| DIRECTIONS FOR THIS TASK |
Repeat word for word the part of the passage about Linz between "Wolfgang Amadeus Mozart" and "published in Vienna.", inclusive.

| SOURCE |
Wolfgang Amadeus Mozart wrote his Symphony No. 36 (1783) in Linz for a concert to be given there, and the work is known today as the Linz Symphony. He reportedly also composed his Piano Sonata 13 in B flat while in Linz, although it was published in Vienna.

Anton Bruckner was born in Ansfelden near Linz and spent several years working as a conductor and organist in Linz, where he also started to compose. The first version of Bruckner's Symphony No. 1 in C minor is known as the Linz version. The Brucknerhaus, a concert hall in Linz as well as its annual international Brucknerfest are named after him.

The musician and DJ Marcus Füreder, better known by his stage name Parov Stelar was born in Linz.

Cinema
The history of cinema and film begins in Linz in September 1896, when, as part of a variety programme, a film programme was shown in "Roithner's vaudeville" for the first time in Upper Austria. Until the next screening of a film it took until 20 March 1897, when Johann Bläser's travelling cinema guested in the "Hotel of the Golden Ship".

| MATERIAL SHOWN |

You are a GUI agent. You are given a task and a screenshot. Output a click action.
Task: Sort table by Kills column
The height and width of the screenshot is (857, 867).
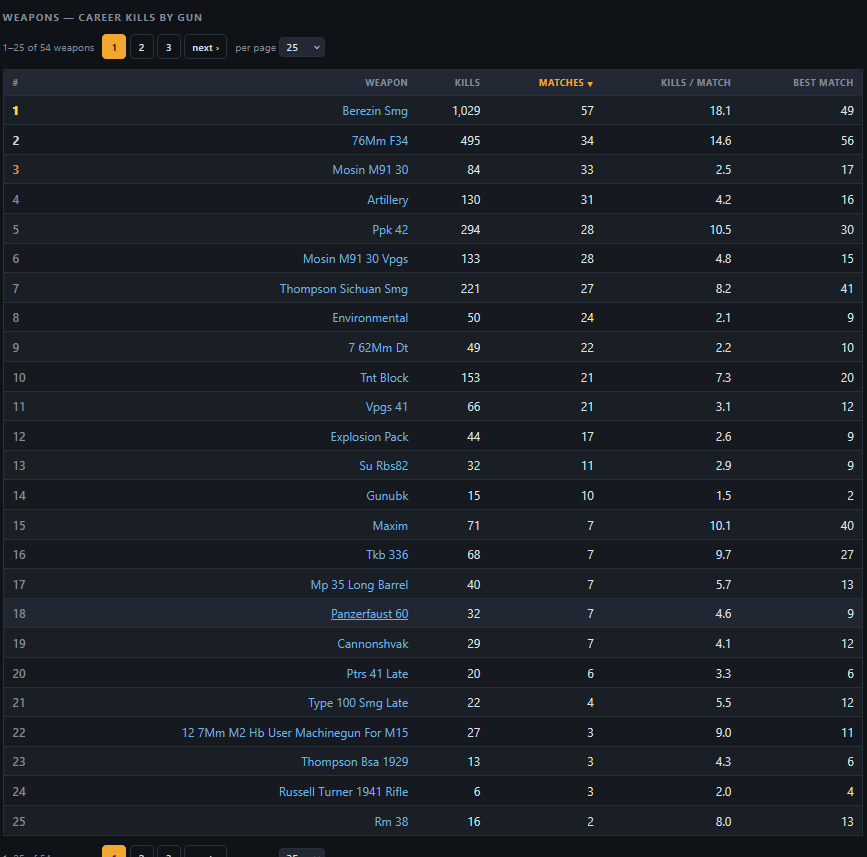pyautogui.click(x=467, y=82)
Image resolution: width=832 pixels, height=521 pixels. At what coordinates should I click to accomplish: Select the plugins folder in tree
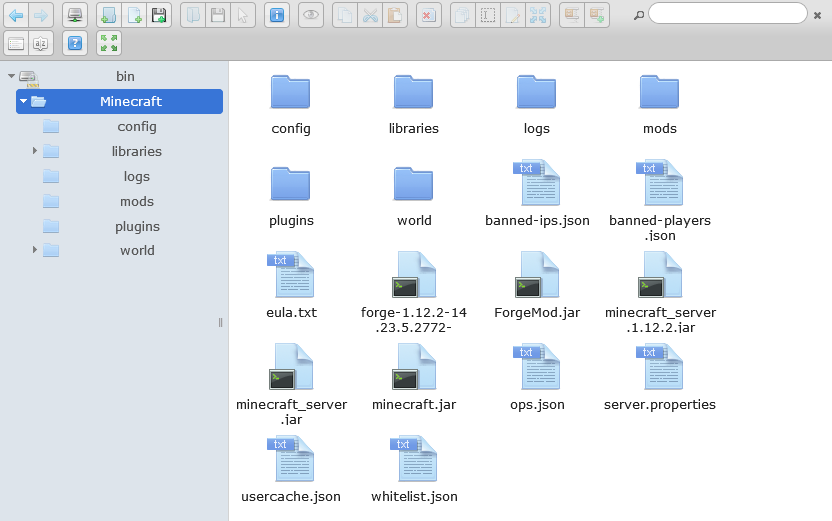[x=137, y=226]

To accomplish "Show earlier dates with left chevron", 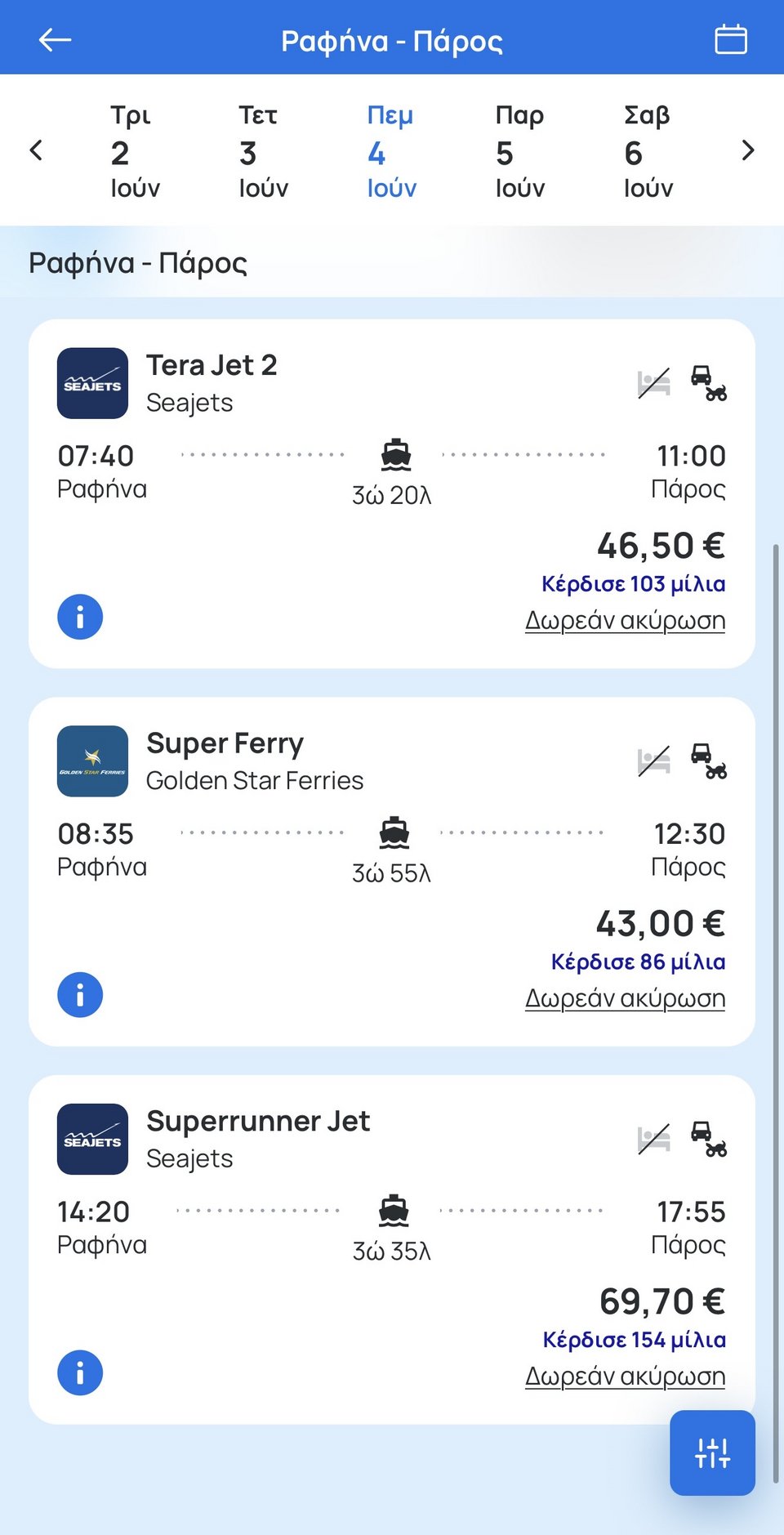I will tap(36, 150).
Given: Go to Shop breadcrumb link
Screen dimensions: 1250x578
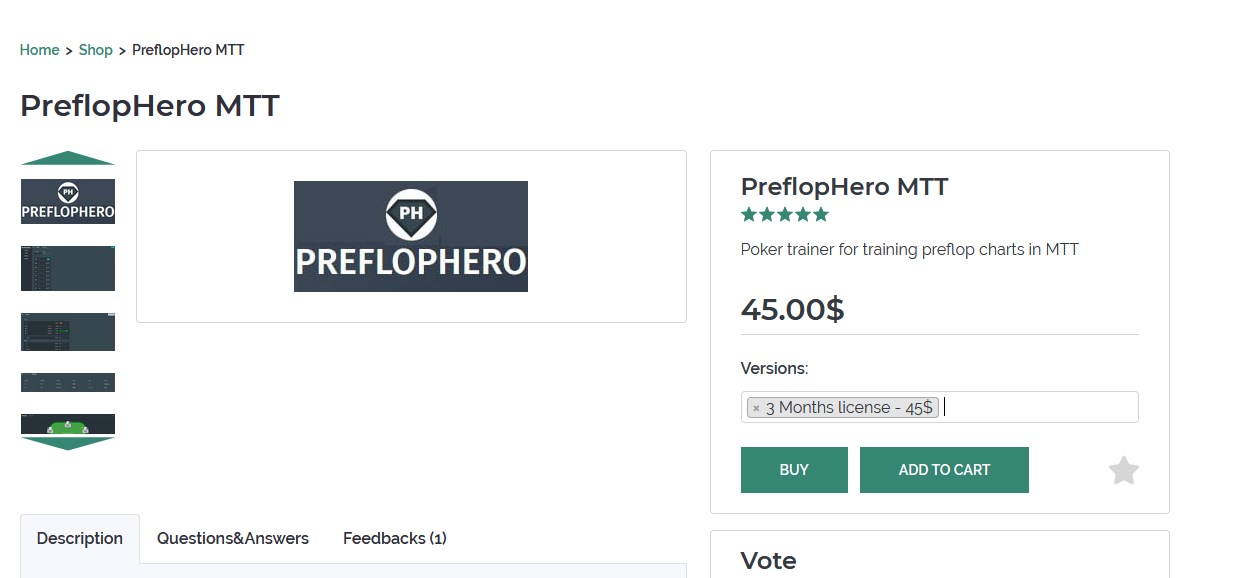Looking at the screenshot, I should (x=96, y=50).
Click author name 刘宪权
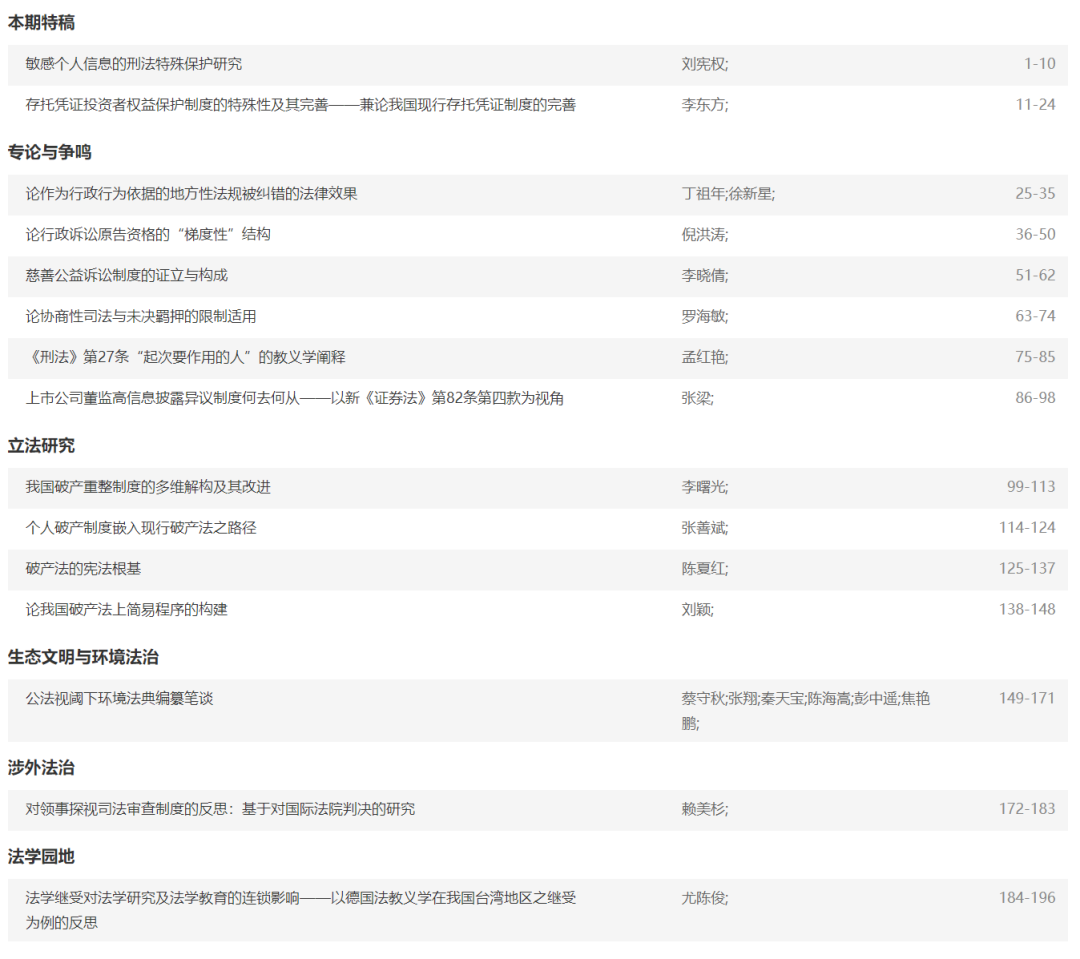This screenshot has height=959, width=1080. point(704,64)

| THE OUTPUT |
Wolfgang Amadeus Mozart wrote his Symphony No. 36 (1783) in Linz for a concert to be given there, and the work is known today as the Linz Symphony. He reportedly also composed his Piano Sonata 13 in B flat while in Linz, although it was published in Vienna.